The first two segments, C1 and C2, are unlike typical vertebral bodies.  C1 is called the atlas; it is ring-shaped and supports the head.  C2 is the axis and includes the dens (odontoid process), a tooth-like bone that projects upward into the ring of the atlas.  The den and the atlas allow the head to rotate, move side-to-side, and move forward and backward.

C3 through C6
The third cervical vertebra through the sixth (C3-C6) are similarly shaped (see Figure 1). 

c4-labelled-wu-AA

Figure 1

C7: Vertebra Prominens
The seventh cervical vertebra (C7) is called the vertebra prominens because it is more prominent than other cervical vertebrae.  The spinous processes (bones that project off the back of the vertebral body) in C7 stick out farther than the spinous processes of the other cervical vertebrae. In fact, the spinous process of C7 can be seen and felt beneath the skin.

Intervertebral Discs
Between each vertebral body is an intervertebral disc.

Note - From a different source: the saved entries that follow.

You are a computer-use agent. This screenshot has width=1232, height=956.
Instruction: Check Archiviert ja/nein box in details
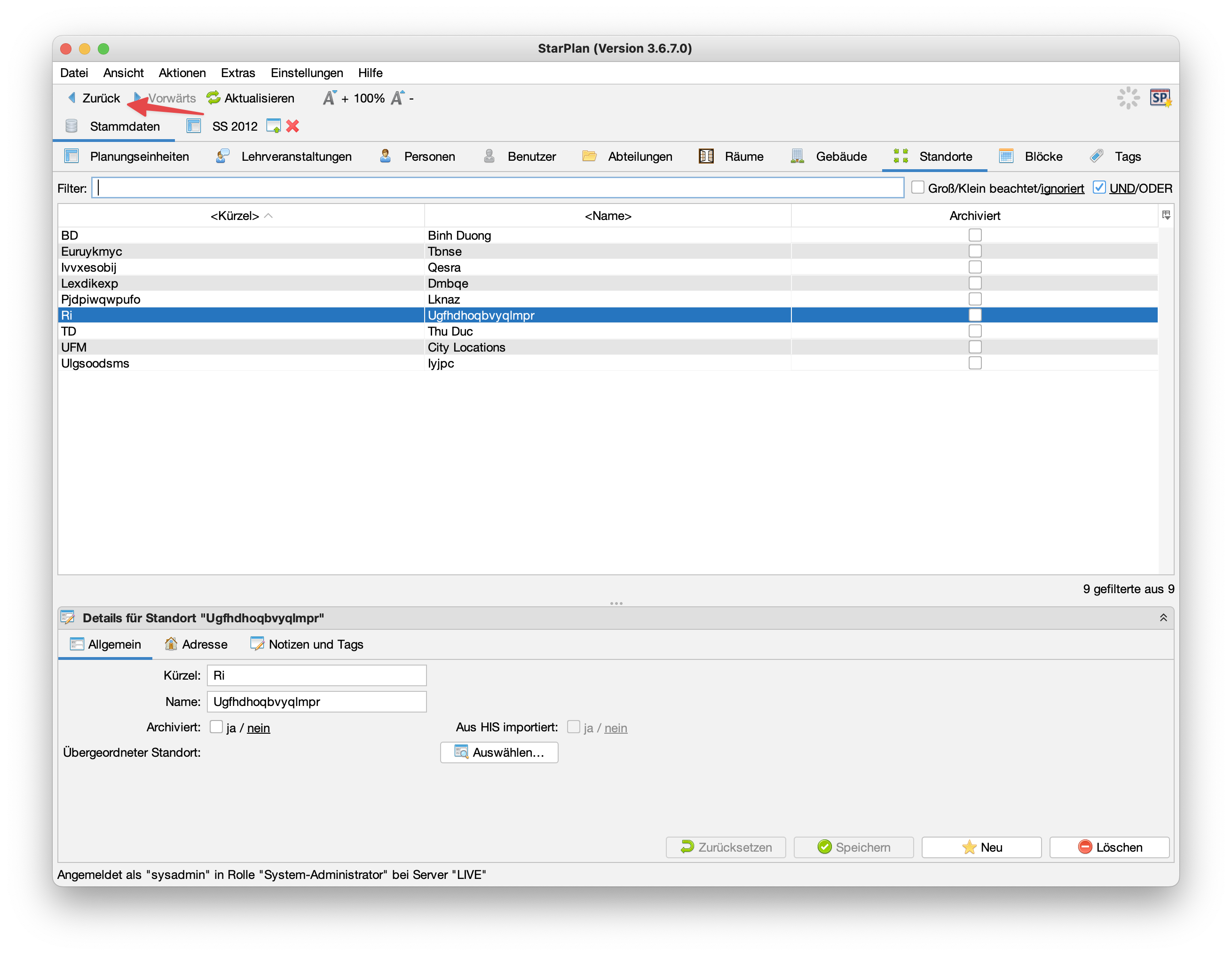[216, 727]
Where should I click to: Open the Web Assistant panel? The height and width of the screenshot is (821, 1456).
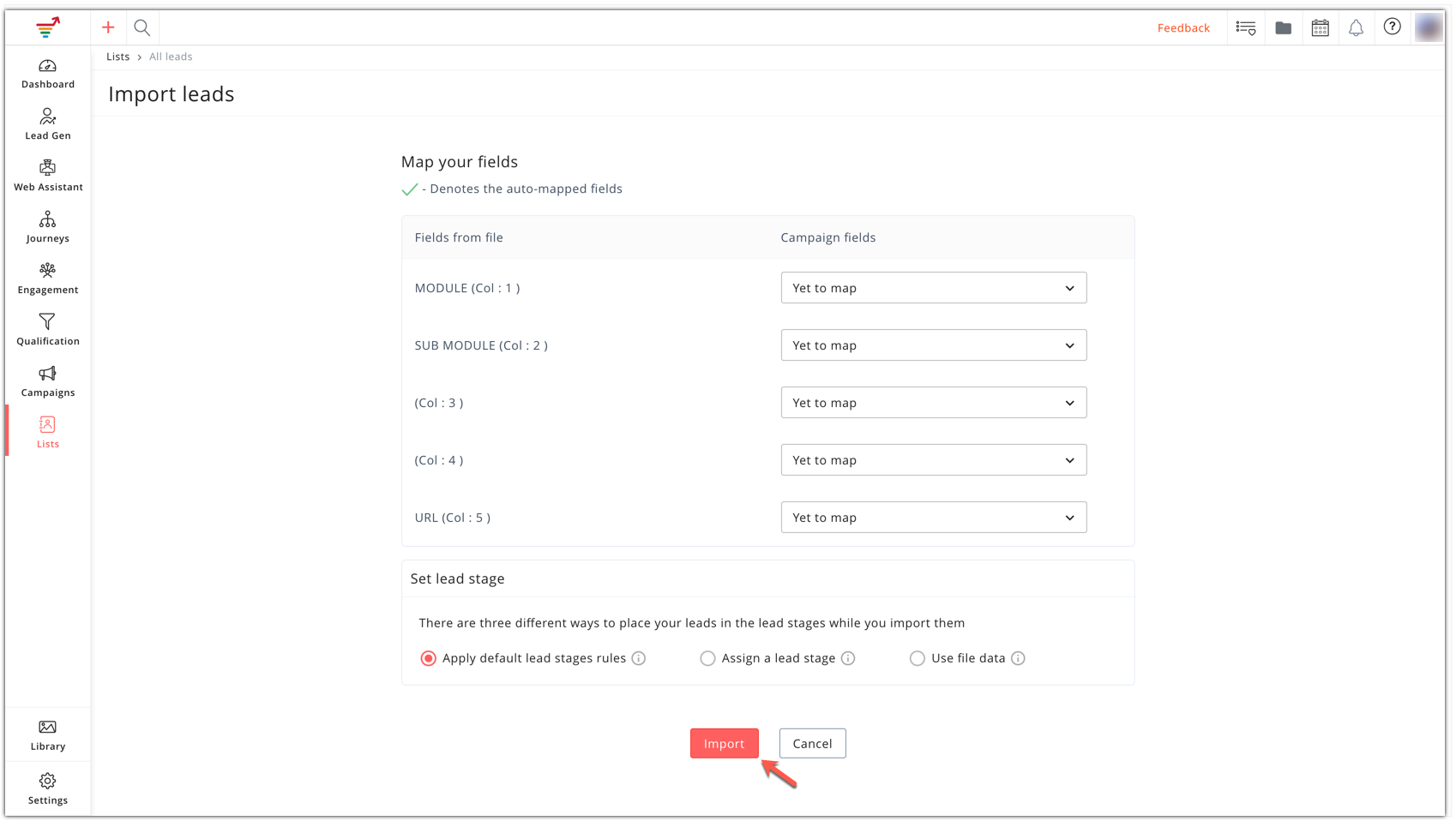[47, 175]
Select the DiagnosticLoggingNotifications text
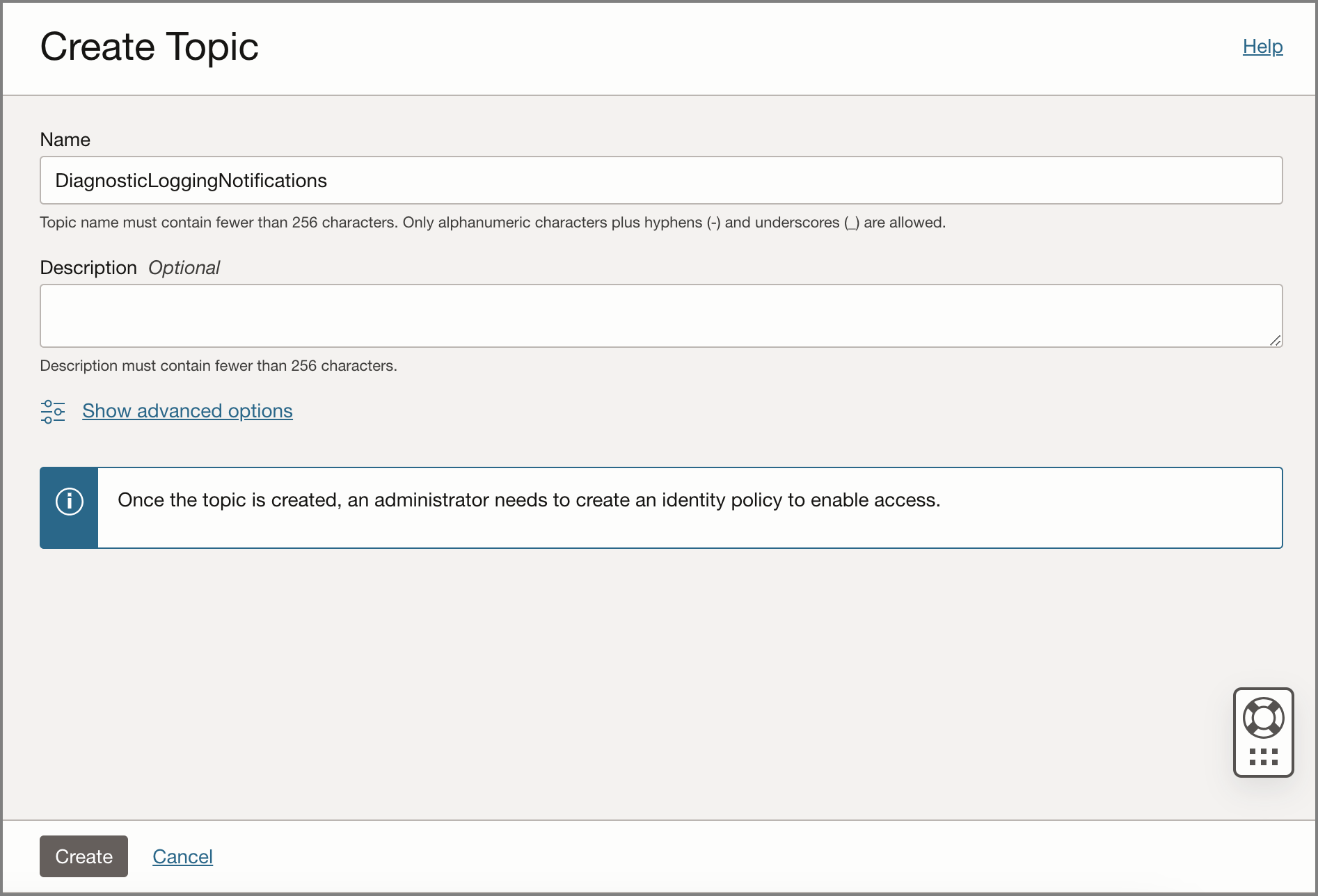Screen dimensions: 1318x896 [191, 180]
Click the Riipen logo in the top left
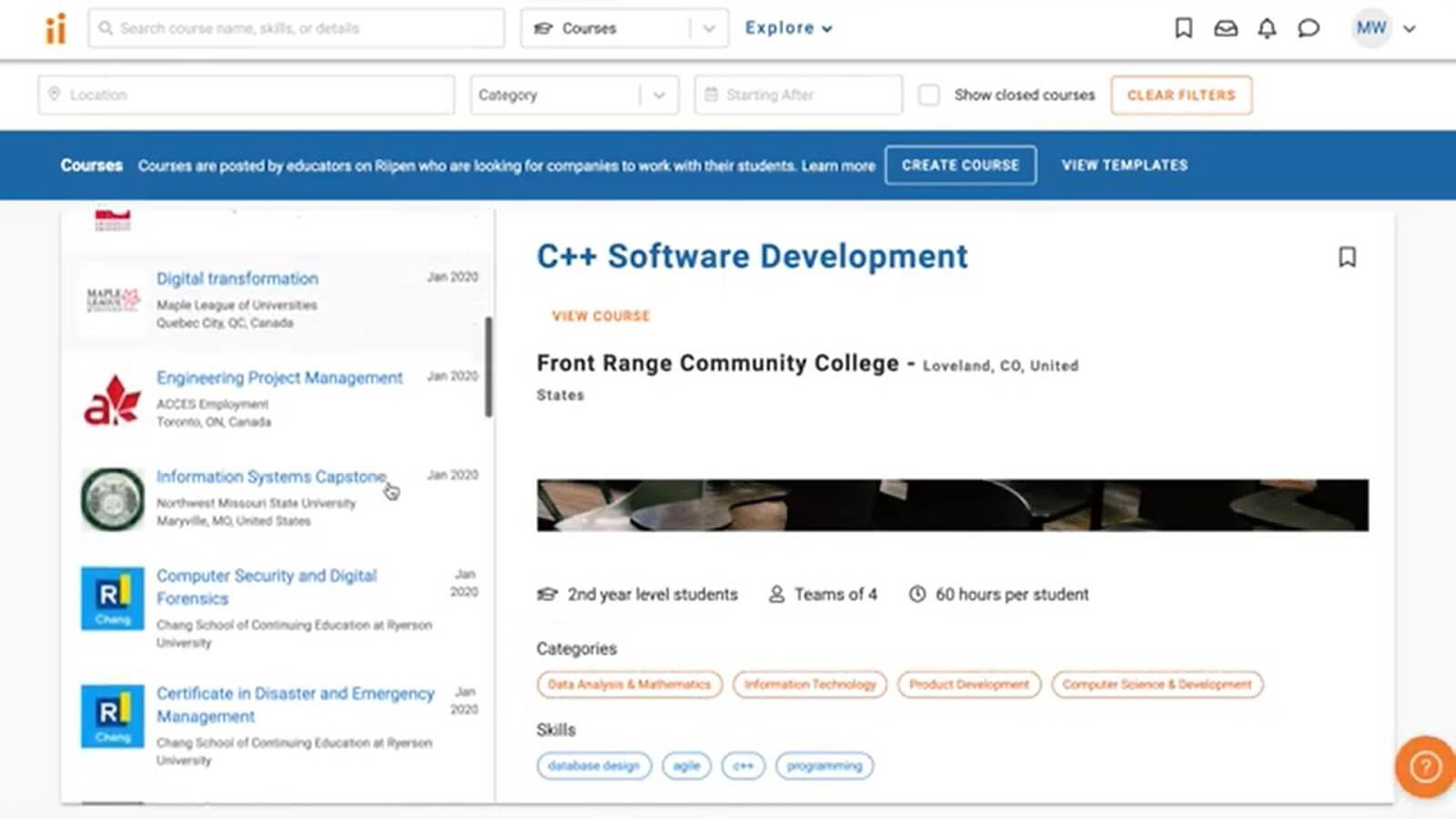The width and height of the screenshot is (1456, 819). (55, 28)
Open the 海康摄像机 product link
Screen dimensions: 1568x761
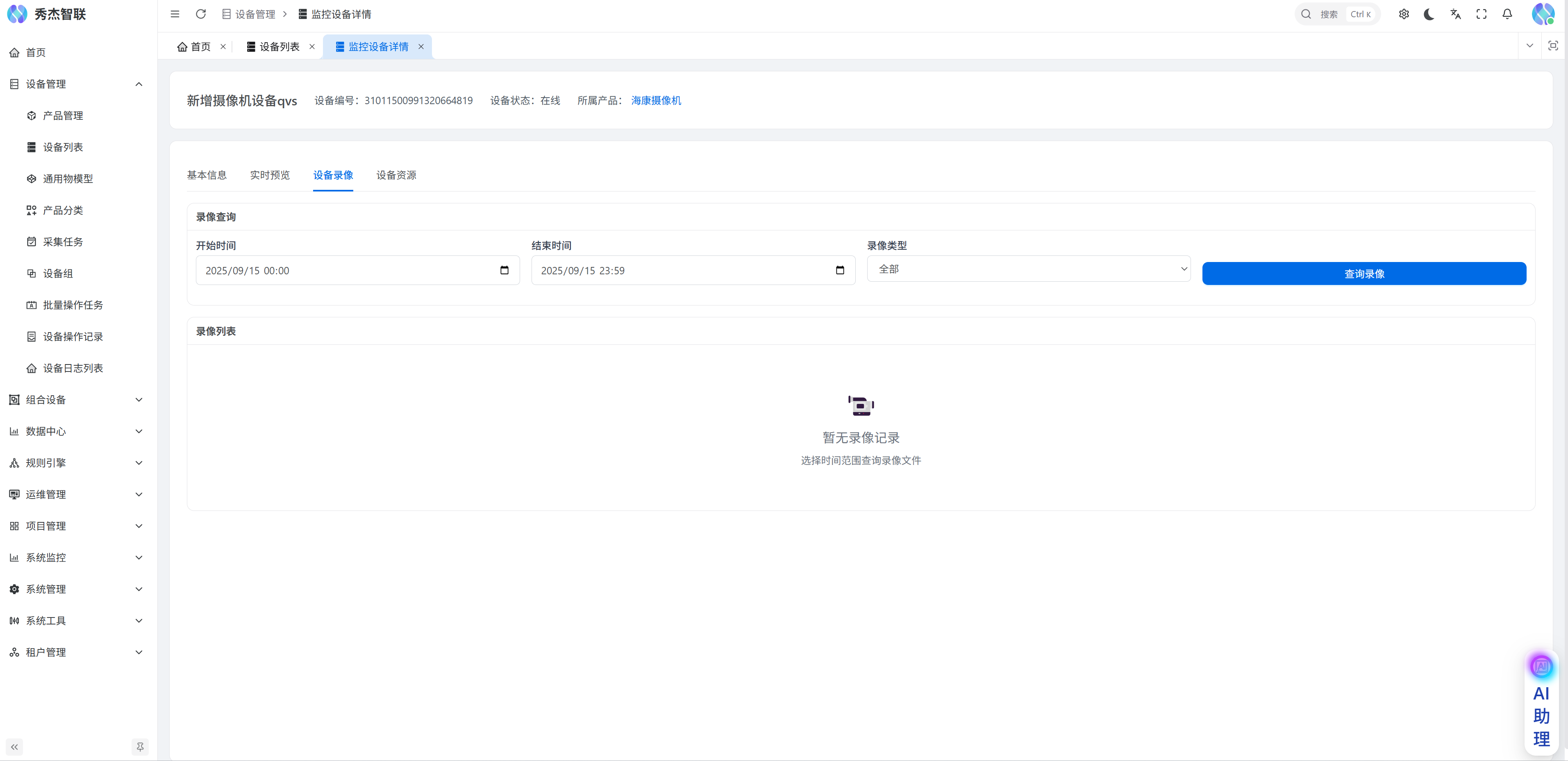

Intervertebral discs attach to ligaments and are part of each level’s motion segment—the parts of the spine that help you move.  Each disc is made up of a tough outer band of fibrocartilage called the annulus fibrosus.  The annulus surrounds and protects the inner gel-like core called the nucleus pulposus.  The nucleus is similar to a shock absorber—it absorbs and distributes external forces (eg, from walking).

Cervical Spine Ligaments
Ligaments are important to cervical stability and movement.  There are more than 12 types of ligaments in the cervical spine that serve to keep the neck stable both when it’s moving and when it’s at rest.

Ligaments are strong bands of fibrous connective tissue that link bones and structures together.   Ligaments help prevent excessive movement called hyper-extension (backward) and hyper-flexion (forward).

Tendons and Muscles
Tendons attach muscles to bone.  There are more than 15 different muscles or groups in the cervical spine.  Muscles work with ligaments to support the spine and control movement.  Basically, there are 4 types of vertebral muscles: forward flexors, lateral (side) flexors, rotators, and extensors.

Blood Supply
Like other organ systems in the body, the cervical structures receive oxygen and nutrients through a complex system of arteries, veins, and capillaries.

Spinal Cord and Nerve Structures
The spinal canal is a cavity that houses the spinal cord.  Nerve rootlets branch off the spinal cord and exit the spinal column through neuroforamen—nerve passageways at the left and right sides between 2 vertebral bodies.  The height of the intervertebral disc helps to keep the space sufficiently open so spinal nerves are not compressed.

Cervical Spine Anatomy Is Complex
As you’ve seen in this animation, the cervical spine (neck) is complex.  It has many moving parts—vertebrae, joints, intervertebral discs, ligaments, and more—to keep you moving safely.